- Stated task
Please copy out every one of the records below word for word.

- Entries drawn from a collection
******

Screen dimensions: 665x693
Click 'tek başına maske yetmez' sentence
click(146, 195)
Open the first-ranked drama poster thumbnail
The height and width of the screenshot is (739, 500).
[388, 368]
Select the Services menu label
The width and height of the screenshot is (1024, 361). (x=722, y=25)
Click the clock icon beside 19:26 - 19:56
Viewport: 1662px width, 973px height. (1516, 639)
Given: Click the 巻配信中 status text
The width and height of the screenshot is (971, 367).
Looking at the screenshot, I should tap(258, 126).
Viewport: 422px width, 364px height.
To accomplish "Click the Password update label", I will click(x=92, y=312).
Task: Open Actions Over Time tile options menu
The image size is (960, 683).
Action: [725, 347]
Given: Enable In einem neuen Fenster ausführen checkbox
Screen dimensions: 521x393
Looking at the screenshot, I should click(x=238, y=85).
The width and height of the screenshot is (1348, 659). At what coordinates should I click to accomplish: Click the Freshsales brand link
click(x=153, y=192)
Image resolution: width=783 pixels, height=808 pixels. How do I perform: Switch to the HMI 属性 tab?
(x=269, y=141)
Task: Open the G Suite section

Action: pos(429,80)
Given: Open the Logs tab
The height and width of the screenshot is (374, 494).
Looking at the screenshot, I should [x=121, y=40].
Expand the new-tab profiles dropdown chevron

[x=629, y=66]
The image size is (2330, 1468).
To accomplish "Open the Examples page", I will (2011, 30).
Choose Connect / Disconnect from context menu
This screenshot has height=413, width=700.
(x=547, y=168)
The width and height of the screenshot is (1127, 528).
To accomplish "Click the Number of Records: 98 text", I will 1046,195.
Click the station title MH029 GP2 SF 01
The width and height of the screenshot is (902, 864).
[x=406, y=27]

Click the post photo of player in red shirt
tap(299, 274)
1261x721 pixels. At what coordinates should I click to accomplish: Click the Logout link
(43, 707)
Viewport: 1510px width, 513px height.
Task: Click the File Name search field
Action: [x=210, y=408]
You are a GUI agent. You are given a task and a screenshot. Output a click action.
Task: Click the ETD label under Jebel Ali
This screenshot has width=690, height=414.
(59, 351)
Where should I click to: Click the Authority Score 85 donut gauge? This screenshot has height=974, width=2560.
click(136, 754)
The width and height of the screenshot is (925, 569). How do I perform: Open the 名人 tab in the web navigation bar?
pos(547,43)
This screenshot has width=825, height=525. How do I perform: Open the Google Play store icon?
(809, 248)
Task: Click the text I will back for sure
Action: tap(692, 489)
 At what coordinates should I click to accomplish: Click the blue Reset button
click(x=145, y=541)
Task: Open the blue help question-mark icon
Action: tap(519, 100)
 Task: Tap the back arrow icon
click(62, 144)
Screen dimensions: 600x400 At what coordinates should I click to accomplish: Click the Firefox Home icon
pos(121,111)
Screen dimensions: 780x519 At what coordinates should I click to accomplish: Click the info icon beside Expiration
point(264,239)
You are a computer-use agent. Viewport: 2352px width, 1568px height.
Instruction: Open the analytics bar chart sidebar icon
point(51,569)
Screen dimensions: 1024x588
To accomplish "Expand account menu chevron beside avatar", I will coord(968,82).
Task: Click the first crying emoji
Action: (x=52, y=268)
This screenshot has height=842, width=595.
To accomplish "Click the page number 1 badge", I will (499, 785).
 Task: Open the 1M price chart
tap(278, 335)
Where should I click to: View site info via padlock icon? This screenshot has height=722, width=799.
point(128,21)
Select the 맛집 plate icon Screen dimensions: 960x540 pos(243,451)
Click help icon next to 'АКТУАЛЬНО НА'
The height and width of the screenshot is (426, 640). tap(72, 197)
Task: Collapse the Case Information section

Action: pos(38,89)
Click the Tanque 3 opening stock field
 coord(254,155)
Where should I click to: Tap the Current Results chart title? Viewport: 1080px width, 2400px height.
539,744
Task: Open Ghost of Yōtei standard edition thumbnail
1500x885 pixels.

******

- Task result
Screen dimensions: 665x693
Click 'tek başına maske yetmez' sentence
click(146, 195)
Open the first-ranked drama poster thumbnail
The height and width of the screenshot is (739, 500).
[388, 368]
Select the Services menu label
The width and height of the screenshot is (1024, 361). (x=722, y=25)
Click the clock icon beside 19:26 - 19:56
Viewport: 1662px width, 973px height. (1516, 639)
Given: Click the 巻配信中 status text
The width and height of the screenshot is (971, 367).
Looking at the screenshot, I should tap(258, 126).
Viewport: 422px width, 364px height.
To accomplish "Click the Password update label", I will click(x=92, y=312).
Task: Open Actions Over Time tile options menu
The image size is (960, 683).
Action: [725, 347]
Given: Enable In einem neuen Fenster ausführen checkbox
Screen dimensions: 521x393
Looking at the screenshot, I should click(x=238, y=85).
The width and height of the screenshot is (1348, 659). At what coordinates should I click to accomplish: Click the Freshsales brand link
click(x=153, y=192)
Image resolution: width=783 pixels, height=808 pixels. How do I perform: Switch to the HMI 属性 tab?
(x=269, y=141)
Task: Open the G Suite section

Action: pos(429,80)
Given: Open the Logs tab
The height and width of the screenshot is (374, 494).
Looking at the screenshot, I should [x=121, y=40].
Expand the new-tab profiles dropdown chevron

[x=629, y=66]
The image size is (2330, 1468).
To accomplish "Open the Examples page", I will (2011, 30).
Choose Connect / Disconnect from context menu
This screenshot has height=413, width=700.
(x=547, y=168)
The width and height of the screenshot is (1127, 528).
To accomplish "Click the Number of Records: 98 text", I will 1046,195.
Click the station title MH029 GP2 SF 01
The width and height of the screenshot is (902, 864).
[x=406, y=27]

Click the post photo of player in red shirt
tap(299, 274)
1261x721 pixels. At what coordinates should I click to accomplish: Click the Logout link
(43, 707)
Viewport: 1510px width, 513px height.
Task: Click the File Name search field
Action: [x=210, y=408]
You are a GUI agent. You are given a task and a screenshot. Output a click action.
Task: Click the ETD label under Jebel Ali
This screenshot has width=690, height=414.
(59, 351)
Where should I click to: Click the Authority Score 85 donut gauge? This screenshot has height=974, width=2560.
click(136, 754)
The width and height of the screenshot is (925, 569). How do I perform: Open the 名人 tab in the web navigation bar?
pos(547,43)
This screenshot has width=825, height=525. How do I perform: Open the Google Play store icon?
(809, 248)
Task: Click the text I will back for sure
Action: tap(692, 489)
 At what coordinates should I click to accomplish: Click the blue Reset button
click(x=145, y=541)
Task: Open the blue help question-mark icon
Action: tap(519, 100)
 Task: Tap the back arrow icon
click(62, 144)
Screen dimensions: 600x400 At what coordinates should I click to accomplish: Click the Firefox Home icon
pos(121,111)
Screen dimensions: 780x519 At what coordinates should I click to accomplish: Click the info icon beside Expiration
point(264,239)
You are a computer-use agent. Viewport: 2352px width, 1568px height.
Instruction: Open the analytics bar chart sidebar icon
point(51,569)
Screen dimensions: 1024x588
To accomplish "Expand account menu chevron beside avatar", I will coord(968,82).
Task: Click the first crying emoji
Action: (x=52, y=268)
This screenshot has height=842, width=595.
To accomplish "Click the page number 1 badge", I will (499, 785).
 Task: Open the 1M price chart
tap(278, 335)
Where should I click to: View site info via padlock icon? This screenshot has height=722, width=799.
point(128,21)
Select the 맛집 plate icon Screen dimensions: 960x540 pos(243,451)
Click help icon next to 'АКТУАЛЬНО НА'
The height and width of the screenshot is (426, 640). tap(72, 197)
Task: Collapse the Case Information section

Action: pos(38,89)
Click the Tanque 3 opening stock field
 coord(254,155)
Where should I click to: Tap the Current Results chart title? Viewport: 1080px width, 2400px height.
539,744
Task: Open Ghost of Yōtei standard edition thumbnail
1500x885 pixels.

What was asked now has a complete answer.